In the newer, narrower sense, collaborative filtering is a method of making automatic predictions (filtering) about the interests of a user by collecting preferences or taste information from many users (collaborating). The underlying assumption of the collaborative filtering approach is that if a person A has the same opinion as a person B on an issue, A is more likely to have B's opinion on a different issue than that of a randomly chosen person. For example, a collaborative filtering recommendation system for preferences in television programming could make predictions about which television show a user should like given a partial list of that user's tastes (likes or dislikes).Note that these predictions are specific to the user, but use information gleaned from many users. This differs from the simpler approach of giving an average (non-specific) score for each item of interest, for example based on its number of votes.

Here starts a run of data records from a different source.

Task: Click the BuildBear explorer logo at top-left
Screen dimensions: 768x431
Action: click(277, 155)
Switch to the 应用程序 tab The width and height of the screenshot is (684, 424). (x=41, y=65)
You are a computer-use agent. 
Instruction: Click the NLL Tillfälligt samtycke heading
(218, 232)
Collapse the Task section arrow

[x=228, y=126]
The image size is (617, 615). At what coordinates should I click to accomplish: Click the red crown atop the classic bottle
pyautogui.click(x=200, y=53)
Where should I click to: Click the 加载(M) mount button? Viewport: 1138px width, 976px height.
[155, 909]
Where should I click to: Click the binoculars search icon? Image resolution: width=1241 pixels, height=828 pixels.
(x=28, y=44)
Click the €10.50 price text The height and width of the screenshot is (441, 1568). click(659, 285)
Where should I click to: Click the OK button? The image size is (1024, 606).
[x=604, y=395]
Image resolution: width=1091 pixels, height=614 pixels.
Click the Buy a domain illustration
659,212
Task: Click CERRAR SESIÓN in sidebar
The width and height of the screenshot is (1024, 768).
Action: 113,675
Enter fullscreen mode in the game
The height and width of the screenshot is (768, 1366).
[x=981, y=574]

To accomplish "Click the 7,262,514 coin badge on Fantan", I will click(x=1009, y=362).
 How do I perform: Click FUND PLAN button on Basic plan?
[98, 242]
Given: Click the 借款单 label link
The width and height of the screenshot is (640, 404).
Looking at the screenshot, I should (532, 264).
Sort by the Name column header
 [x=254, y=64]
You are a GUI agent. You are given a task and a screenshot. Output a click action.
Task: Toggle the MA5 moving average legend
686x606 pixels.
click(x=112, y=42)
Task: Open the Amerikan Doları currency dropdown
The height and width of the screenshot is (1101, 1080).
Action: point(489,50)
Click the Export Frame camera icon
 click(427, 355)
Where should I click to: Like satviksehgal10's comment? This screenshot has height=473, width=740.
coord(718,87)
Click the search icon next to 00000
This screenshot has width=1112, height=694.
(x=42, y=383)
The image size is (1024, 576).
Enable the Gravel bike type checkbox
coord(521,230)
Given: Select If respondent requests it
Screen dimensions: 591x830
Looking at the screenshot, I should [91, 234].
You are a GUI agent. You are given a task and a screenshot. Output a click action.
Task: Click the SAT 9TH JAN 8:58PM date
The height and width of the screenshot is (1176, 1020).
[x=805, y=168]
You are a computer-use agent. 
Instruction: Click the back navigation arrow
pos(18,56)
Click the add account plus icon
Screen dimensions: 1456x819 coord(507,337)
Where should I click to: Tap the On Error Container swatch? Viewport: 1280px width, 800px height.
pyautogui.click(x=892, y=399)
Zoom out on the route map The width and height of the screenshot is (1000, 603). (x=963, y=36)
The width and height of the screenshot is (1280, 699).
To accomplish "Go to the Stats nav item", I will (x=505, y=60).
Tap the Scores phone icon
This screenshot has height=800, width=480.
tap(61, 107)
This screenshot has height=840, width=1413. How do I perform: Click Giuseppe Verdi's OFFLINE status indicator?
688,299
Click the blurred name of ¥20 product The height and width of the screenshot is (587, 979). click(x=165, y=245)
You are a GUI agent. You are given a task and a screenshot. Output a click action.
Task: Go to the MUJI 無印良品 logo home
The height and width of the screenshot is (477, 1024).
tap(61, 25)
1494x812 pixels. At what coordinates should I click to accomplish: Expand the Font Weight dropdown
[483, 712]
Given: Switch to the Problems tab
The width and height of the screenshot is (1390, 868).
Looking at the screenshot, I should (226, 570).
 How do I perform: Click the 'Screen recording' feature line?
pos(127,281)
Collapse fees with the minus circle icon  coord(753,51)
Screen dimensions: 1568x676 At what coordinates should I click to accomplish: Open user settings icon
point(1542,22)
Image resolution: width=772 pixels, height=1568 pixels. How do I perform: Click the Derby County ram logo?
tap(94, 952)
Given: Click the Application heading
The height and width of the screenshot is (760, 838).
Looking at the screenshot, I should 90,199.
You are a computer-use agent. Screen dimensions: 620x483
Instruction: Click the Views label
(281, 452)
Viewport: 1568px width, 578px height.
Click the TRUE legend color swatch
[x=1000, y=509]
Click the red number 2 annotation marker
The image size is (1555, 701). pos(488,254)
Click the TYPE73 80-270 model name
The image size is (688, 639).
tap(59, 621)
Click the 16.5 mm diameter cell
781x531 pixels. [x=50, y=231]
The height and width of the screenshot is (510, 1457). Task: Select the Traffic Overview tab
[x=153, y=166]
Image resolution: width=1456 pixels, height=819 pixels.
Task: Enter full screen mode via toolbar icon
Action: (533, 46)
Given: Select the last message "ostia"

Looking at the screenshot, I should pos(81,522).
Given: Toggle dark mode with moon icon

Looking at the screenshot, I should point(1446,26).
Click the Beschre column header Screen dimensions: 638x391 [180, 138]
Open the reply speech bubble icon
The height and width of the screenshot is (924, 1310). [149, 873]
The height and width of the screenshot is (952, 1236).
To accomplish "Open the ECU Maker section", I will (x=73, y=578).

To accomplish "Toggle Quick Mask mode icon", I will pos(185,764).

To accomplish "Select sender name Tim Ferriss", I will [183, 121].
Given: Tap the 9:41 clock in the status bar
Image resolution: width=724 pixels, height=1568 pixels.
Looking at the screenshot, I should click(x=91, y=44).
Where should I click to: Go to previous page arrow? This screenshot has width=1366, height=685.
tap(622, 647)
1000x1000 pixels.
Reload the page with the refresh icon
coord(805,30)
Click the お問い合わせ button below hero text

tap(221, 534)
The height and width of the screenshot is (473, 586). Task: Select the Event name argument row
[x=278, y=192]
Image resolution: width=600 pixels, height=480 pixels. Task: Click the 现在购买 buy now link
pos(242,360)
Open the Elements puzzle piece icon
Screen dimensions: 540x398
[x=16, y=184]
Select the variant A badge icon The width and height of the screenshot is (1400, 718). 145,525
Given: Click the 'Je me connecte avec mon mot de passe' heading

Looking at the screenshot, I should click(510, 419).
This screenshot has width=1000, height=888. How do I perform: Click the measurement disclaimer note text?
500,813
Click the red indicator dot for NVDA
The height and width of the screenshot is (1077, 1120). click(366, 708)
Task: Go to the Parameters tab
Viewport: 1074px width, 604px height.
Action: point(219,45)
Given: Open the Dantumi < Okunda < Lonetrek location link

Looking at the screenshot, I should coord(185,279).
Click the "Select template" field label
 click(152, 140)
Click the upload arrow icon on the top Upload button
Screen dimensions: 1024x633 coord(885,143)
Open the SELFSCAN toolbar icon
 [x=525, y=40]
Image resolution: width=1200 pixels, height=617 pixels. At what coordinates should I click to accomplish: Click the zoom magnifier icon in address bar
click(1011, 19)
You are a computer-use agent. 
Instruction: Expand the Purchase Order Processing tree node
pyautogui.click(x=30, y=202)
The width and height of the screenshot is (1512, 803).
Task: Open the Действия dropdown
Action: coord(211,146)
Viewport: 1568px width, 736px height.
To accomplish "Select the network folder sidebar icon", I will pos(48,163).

In the more general sense, collaborative filtering is the process of filtering for information or patterns using techniques involving collaboration among multiple agents, viewpoints, data sources, etc. Applications of collaborative filtering typically involve very large data sets. Collaborative filtering methods have been applied to many different kinds of data including: sensing and monitoring data, such as in mineral exploration, environmental sensing over large areas or multiple sensors; financial data, such as financial service institutions that integrate many financial sources; or in electronic commerce and web applications where the focus is on user data, etc. The remainder of this discussion focuses on collaborative filtering for user data, although some of the methods and approaches may apply to the other major applications as well.
The dataset chosen for this model is from UCSD who scraped the entire Goodreads public profiles before they deprecated their API.This dataset is huge...
The datasets are as follows:
- goodreads_books.json.gz: This file contains the details of about 7.5 million books. This dataset is so huge that it cannot be loaded into memory directly. It is about 2gb compressed and when decompressed it may go upto 10gb. So we had to read it line by line instead of loading it into memory directly which will crash your computer if you have 8gb ram systems.
- goodreads_interactions.csv: This file contains details of the ratings given by each user to each book. This is the dataset used for recommendations based on collaborative filtering.This file is also huge with size of 4gb and about 22 million line of data. So it too had to read in the same way as the goodreads_books.json.gz file.
- book_id_map.csv: This file matches the book_id from the goodreads_books.json.gz file to the book_id in the goodreads_interactions.csv file. It is used to link the correct review to the correct books.
First in the prime model we built a search engine to search books which would then serve as the basis of our recommendation system. For this we used the method of Term Frequency-Inverse Document Frequency method. It effectively creates a matrix of similarity of the said books with all the other books in the dataset. The search engine is case insensitive and can tolerate errors in search. For the recommendation system we went with collaborative filtering method. The details are mentioned above.
Due to our technical issues and lack of time and know-how of the methods of connecting the website to the Prime model we were unsuccesful in connecting the website to the model. So we had to build a smaller "CHILD" model for the sake of demonstration and to present a working website albeit not a fancy one. We Initially had a beautiful website ready but like I said due to the lack of know-how we were unable to connect the website to the model. For the Child model we again went with collaborative filtering method itself. The issue with the Child model is that the search engine or rather the search function si not that sound.It is both case sensitive and title sensitive. We used 3 files for this: Books.csv for book details, Users.csv for user details and Ratings,csv for book ratings based on which the collaborative filtering model is built.
Open app.py in pycharm or similar IDE. Then run the app.py file and a local address with a port will be displayed in the console. Copy and paste the Link in the browser of your choice and the website will then work. Simply clicking on the index.html in templates folder wont work.
- The Prime Model: The file search.ipynb is the search engine. The file collaborative_filtering.ipynb is the recommendation model.
- The OG Website: The OG website is in the flc folder. You can check that out. Our team put a lot of effort into it.
- The rest of the files belong to the Child model.